--- PROMPT ---
Every entry should be repeated exactly as written.
:: RECORDS SUPPLIED
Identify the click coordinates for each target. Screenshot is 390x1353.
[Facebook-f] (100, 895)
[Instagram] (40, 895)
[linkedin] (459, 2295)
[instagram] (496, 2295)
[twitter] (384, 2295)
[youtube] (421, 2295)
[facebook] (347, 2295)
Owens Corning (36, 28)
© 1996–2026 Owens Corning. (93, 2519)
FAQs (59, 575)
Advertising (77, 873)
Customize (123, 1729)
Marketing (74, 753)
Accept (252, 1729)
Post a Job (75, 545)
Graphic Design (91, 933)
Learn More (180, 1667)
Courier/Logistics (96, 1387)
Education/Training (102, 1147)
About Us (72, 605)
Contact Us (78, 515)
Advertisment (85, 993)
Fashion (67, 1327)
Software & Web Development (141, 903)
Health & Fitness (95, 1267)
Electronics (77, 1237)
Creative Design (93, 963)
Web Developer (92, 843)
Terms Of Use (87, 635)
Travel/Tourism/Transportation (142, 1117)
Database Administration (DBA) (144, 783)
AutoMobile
::::
--- RESPONSE TO THIS EXERCISE ---
Identify the click coordinates for each target. Screenshot is 390x1353.
[Facebook-f] (100, 895)
[Instagram] (40, 895)
[linkedin] (459, 2295)
[instagram] (496, 2295)
[twitter] (384, 2295)
[youtube] (421, 2295)
[facebook] (347, 2295)
Owens Corning (36, 28)
© 1996–2026 Owens Corning. (93, 2519)
FAQs (59, 575)
Advertising (77, 873)
Customize (123, 1729)
Marketing (74, 753)
Accept (252, 1729)
Post a Job (75, 545)
Graphic Design (91, 933)
Learn More (180, 1667)
Courier/Logistics (96, 1387)
Education/Training (102, 1147)
About Us (72, 605)
Contact Us (78, 515)
Advertisment (85, 993)
Fashion (67, 1327)
Software & Web Development (141, 903)
Health & Fitness (95, 1267)
Electronics (77, 1237)
Creative Design (93, 963)
Web Developer (92, 843)
Terms Of Use (87, 635)
Travel/Tourism/Transportation (142, 1117)
Database Administration (DBA) (144, 783)
AutoMobile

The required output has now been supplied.